Written exercise a
According to the forum thread on amplifier modes, which mode does banshee28 use for channels 1-4?

Extracted text
------------

That’s a awesome install... 


Sent from my iPhone using Tapatalk


----------



## Babs (Jul 6, 2007)

benny z said:


> - definitely engage "SPL mode" vs "SQ mode" - it changes the output levels pretty drastically. SQ mode left me wishing it had more output...after switching it to SPL mode i have no desire for more output. idk why it even has an "SQ" mode, as i hear no difference in quality between the modes...just output.


I was unaware those had such "mode" settings.

Makes me wonder why the other separate Helix amps don't get any mention, such as the D Four or D Four etc.


----------



## drsaab (Jun 9, 2017)

Babs said:


> I was unaware those had such "mode" settings.
> 
> Makes me wonder why the other separate Helix amps don't get any mention, such as the D Four or D Four etc.


Yes, how do you switch between these modes?


----------



## banshee28 (Mar 23, 2006)

benny z said:


> - definitely engage "SPL mode" vs "SQ mode" - it changes the output levels pretty drastically. SQ mode left me wishing it had more output...after switching it to SPL mode i have no desire for more output. idk why it even has an "SQ" mode, as i hear no difference in quality between the modes...just output.


 So, I think the reason for these 2 modes is simply the SQ mode will limit any clipping when detected. However I question that partially since even though I am not sending a clipped signal (Android BT to Audioengine B1) and at very low volume levels not anywhere close to clipping, and the SPL setting is always much louder like mentioned!

I currently have mine with SQ for ch 1-4 and SPL for midbass 5-6. I may change that soon, but for now the levels are ok. I think if gains are set right and there is never a clipped signal from the input, SPL mode should be fine.

Do you know if the outputs can be set to the highest (+5 I think) with no clipping?

As to the OP, yes I think the SQ is great and I cant tell any real diff between my old A/B Arc amps I used in the past, so I say go for it!


----------



## Elektra (Feb 4, 2013)

Thanks Guys if there SQ is comparable and is decent given the size and output of the amp and the DSP it’s a great solution to stealth setup where space for kids bags etc and wife’s bags take up most of the space..

I may give this a try as it’s about $200 more than the DSP pro 

I’ll still get the DSP PRO for the other car as I do have 2 Directors already


Sent from my iPhone using Tapatalk


----------



## benny z (Mar 17, 2008)

------------

Supplied records
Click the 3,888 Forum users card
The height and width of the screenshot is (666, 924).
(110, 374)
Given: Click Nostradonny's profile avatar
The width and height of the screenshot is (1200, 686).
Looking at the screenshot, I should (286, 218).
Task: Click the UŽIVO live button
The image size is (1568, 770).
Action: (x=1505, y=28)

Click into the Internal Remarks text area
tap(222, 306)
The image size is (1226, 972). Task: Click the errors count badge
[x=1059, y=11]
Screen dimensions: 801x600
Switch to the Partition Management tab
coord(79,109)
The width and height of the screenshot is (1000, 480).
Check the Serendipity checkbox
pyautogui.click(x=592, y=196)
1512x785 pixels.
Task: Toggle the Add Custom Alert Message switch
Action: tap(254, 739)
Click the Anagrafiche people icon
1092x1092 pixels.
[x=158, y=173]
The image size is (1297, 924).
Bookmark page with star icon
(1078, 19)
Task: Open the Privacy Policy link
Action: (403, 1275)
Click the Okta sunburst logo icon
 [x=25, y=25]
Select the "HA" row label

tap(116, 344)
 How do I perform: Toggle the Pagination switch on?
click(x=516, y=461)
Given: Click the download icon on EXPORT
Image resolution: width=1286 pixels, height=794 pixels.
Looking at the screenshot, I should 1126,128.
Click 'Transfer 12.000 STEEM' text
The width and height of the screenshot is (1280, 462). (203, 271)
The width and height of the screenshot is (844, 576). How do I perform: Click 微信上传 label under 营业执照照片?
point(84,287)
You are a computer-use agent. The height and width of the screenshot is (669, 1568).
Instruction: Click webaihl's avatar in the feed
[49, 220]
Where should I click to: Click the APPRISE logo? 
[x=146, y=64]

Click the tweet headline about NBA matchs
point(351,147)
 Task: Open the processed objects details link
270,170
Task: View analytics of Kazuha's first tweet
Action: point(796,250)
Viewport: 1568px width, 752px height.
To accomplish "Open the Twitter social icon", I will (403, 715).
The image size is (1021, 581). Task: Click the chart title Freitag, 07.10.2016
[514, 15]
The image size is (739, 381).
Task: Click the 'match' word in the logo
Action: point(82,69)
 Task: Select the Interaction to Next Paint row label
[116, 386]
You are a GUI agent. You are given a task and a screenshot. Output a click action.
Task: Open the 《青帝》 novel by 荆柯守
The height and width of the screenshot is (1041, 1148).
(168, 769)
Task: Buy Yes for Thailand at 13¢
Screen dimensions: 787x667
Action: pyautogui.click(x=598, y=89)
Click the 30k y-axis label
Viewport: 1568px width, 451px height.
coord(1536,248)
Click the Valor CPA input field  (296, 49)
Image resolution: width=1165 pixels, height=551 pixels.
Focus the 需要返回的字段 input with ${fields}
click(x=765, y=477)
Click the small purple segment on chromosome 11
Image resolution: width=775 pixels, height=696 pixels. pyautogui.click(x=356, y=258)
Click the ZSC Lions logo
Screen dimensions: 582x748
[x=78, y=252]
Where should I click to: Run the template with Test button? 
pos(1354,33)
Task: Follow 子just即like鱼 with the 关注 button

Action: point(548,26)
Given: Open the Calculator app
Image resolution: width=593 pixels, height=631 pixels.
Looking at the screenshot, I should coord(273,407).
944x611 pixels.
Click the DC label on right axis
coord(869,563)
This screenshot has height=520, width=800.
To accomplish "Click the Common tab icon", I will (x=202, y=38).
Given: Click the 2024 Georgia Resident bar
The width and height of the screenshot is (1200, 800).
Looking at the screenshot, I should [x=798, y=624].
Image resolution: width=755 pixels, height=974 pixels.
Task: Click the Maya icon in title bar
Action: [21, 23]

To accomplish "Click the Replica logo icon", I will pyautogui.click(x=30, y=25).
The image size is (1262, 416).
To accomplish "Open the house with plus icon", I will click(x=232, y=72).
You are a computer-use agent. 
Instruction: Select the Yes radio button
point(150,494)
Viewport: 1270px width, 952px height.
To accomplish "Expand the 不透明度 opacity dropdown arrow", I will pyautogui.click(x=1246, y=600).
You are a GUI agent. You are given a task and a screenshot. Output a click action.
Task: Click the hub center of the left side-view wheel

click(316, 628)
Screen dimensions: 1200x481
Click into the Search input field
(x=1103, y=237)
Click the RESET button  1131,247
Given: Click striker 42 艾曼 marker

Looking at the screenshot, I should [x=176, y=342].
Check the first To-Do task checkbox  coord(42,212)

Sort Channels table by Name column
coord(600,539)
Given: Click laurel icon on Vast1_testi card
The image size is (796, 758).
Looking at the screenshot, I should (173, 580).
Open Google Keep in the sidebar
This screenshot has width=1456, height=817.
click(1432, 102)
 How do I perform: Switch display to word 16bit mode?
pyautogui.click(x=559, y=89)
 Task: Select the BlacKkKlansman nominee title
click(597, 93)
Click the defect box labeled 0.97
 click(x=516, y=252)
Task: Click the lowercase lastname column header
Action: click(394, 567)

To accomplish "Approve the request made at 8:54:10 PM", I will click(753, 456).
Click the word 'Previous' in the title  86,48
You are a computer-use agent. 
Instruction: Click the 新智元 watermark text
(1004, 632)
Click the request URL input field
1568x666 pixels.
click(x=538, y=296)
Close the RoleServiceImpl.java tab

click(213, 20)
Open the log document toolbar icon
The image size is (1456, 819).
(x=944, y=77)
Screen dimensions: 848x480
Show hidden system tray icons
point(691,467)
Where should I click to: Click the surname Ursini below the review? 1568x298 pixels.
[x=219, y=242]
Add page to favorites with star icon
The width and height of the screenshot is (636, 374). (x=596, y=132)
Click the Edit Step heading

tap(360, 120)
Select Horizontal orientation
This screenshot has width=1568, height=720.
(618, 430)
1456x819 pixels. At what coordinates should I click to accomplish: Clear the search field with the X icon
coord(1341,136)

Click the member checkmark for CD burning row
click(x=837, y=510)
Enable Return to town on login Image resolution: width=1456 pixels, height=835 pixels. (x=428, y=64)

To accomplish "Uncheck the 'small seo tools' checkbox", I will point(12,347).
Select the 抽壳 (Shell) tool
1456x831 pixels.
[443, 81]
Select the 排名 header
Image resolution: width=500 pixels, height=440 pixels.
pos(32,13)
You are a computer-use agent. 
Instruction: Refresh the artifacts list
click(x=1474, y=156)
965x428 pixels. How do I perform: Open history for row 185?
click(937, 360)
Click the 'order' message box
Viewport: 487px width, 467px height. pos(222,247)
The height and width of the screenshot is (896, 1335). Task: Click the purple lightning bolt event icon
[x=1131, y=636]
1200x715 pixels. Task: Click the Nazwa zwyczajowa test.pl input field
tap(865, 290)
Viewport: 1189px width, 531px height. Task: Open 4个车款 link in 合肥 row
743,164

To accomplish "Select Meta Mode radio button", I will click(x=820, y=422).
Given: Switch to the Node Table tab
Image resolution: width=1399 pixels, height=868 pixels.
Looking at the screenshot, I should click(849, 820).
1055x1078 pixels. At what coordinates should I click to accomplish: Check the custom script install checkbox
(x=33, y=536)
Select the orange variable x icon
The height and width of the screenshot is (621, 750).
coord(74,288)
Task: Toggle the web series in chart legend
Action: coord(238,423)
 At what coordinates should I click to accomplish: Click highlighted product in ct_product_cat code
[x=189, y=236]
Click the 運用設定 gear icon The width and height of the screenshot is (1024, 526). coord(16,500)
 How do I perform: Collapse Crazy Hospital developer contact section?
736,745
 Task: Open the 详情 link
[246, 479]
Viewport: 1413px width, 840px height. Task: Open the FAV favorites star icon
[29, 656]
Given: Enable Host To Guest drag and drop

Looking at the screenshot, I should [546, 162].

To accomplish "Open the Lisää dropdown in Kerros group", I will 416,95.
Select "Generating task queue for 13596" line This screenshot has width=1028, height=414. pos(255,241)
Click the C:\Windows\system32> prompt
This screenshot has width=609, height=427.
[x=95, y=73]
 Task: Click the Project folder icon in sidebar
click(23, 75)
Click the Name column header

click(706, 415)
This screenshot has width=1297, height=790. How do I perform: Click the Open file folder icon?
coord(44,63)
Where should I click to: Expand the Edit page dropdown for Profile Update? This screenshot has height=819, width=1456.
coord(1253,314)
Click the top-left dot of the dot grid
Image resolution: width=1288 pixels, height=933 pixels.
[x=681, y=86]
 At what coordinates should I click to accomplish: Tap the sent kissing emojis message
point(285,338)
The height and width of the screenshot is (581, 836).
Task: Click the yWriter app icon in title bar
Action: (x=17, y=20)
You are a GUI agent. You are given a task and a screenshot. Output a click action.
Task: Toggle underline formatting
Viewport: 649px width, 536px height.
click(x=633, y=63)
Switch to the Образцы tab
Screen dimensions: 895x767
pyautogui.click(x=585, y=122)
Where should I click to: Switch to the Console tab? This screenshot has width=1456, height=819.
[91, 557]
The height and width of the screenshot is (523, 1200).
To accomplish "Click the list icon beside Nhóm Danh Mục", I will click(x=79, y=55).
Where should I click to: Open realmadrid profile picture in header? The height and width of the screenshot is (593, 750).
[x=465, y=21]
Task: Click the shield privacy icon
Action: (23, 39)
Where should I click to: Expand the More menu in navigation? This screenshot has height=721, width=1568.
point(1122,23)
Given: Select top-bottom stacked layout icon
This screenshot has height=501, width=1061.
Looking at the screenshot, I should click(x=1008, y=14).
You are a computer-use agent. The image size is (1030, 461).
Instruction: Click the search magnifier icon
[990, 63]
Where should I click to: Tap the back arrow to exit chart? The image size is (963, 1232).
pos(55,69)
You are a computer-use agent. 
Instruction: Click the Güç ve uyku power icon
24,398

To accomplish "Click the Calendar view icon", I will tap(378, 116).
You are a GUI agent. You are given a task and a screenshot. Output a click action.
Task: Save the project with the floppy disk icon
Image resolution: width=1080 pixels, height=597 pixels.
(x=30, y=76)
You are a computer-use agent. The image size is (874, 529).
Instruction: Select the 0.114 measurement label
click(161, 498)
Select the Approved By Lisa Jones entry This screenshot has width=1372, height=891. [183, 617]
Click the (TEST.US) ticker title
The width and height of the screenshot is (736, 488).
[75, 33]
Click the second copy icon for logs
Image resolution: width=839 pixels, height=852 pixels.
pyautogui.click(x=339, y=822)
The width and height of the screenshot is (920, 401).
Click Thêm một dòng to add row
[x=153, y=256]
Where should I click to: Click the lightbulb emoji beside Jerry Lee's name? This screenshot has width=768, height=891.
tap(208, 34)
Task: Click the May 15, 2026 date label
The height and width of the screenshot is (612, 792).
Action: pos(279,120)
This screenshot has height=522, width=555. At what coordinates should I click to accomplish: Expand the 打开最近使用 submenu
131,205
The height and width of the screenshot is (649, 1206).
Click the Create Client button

------------

Written exercise b
Rewrite the rows, starting with the line containing "1456x819 pixels. At" and going on through the line containing "[x=1131, y=636]". Replace "icon" with "symbol" and keep everything else the same.

Written reply a
SQ mode.

Written reply b
1456x819 pixels. At what coordinates should I click to accomplish: Clear the search field with the X symbol
coord(1341,136)

Click the member checkmark for CD burning row
click(x=837, y=510)
Enable Return to town on login Image resolution: width=1456 pixels, height=835 pixels. (x=428, y=64)

To accomplish "Uncheck the 'small seo tools' checkbox", I will point(12,347).
Select the 抽壳 (Shell) tool
1456x831 pixels.
[443, 81]
Select the 排名 header
Image resolution: width=500 pixels, height=440 pixels.
pos(32,13)
You are a computer-use agent. 
Instruction: Refresh the artifacts list
click(x=1474, y=156)
965x428 pixels. How do I perform: Open history for row 185?
click(937, 360)
Click the 'order' message box
Viewport: 487px width, 467px height. pos(222,247)
The height and width of the screenshot is (896, 1335). Task: Click the purple lightning bolt event symbol
[x=1131, y=636]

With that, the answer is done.